A list of top 5 positive attitudes to picking up a new language:
1. Read New And Old Books:
If you are seeking knowledge, go for books that support and feed your quest for it. It does not matter how old or how popular the book is. Most bestsellers now are delivered to you by movie makers who are willing to spend millions of dollars. If you cannot read, watch the story.
Imagination is more important than knowledge. For while knowledge defines all we currently know and understand, imagination points to all we might yet discover and create.
When you turn 40, like yours truly :), you will seek new reasons from your childhood to understand how you’ve come to be the person you are now. Old titles then become your source of inspiration and new books are your guide to future self-growth.
We all learn from people who have experienced the journey before us. Do not feel disappointed if you have just discovered a book written in 1950. How many have heard of “The Absorbent Mind” by Maria Montessori which was written more than 80 years ago? Only those in the know (Montessorians) or want to know about childhood education would have heard of it or knew of the title. The author would not have written it if she had not felt so strongly about the subject.

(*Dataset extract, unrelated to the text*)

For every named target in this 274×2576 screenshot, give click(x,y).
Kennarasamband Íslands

2. Know the name of the language you want to speak.
Get involve with native people. If you can’t travel (no money, not willing to spare the time to travel), go online and meet them on social sites. Be specific and learn to pronounce the name of the language in other languages. Spanish, Spanyol, Espanol,西班牙. If you are passionate, you will want to find out every detail of how this language is spoken by people everywhere. Treat it like your mother or native tongue. Better yet, eat the food, sing their songs, dance to their music, get yourself immersed early even before you are ready to speak your first sentence.
3. Be realistic.
It is impossible to USE the 11 languages that you know how to speak. In practice, people need only 1 language to survive anyway. Bilingual people use two languages effectively only to get along with others who do not speak their native language.
There is only one universal language that works for everyone, the language of intuition. When one person is looking at you across the hall and smile, your intuition tells you he may be interested to get to know you. 😉 Your instinct guides you to either ignore it or smile back. Making new friends is just a smile away. I just met a new friend this week, a Korean woman who sends her daughter to school everyday like me. At first I thought she was Chinese. After the school bus drove off, we started chatting in English. Her English is not perfect. And I don’t know Korean. It does not matter. We could still communicate.
4. Choose your language carefully.
You may think that Hindi is not for you but as soon as you start listening to Hindi songs, you could sing the song at the first note. If you have been speaking a new language for many years and still speak with a native accent, it does not mean you are bad at learning languages. “Changing accents does not make you speak clearer”. Read more.
5. Be loyal to the language.
The language should feel simple and comfortable to use from the beginning. Drive yourself to succeed from the start. That will motivate you to do more and stay loyal overtime. Bilingualism is an acquired skills; there are many techniques and lesson plans. There is no subsititute and short cut to fluency.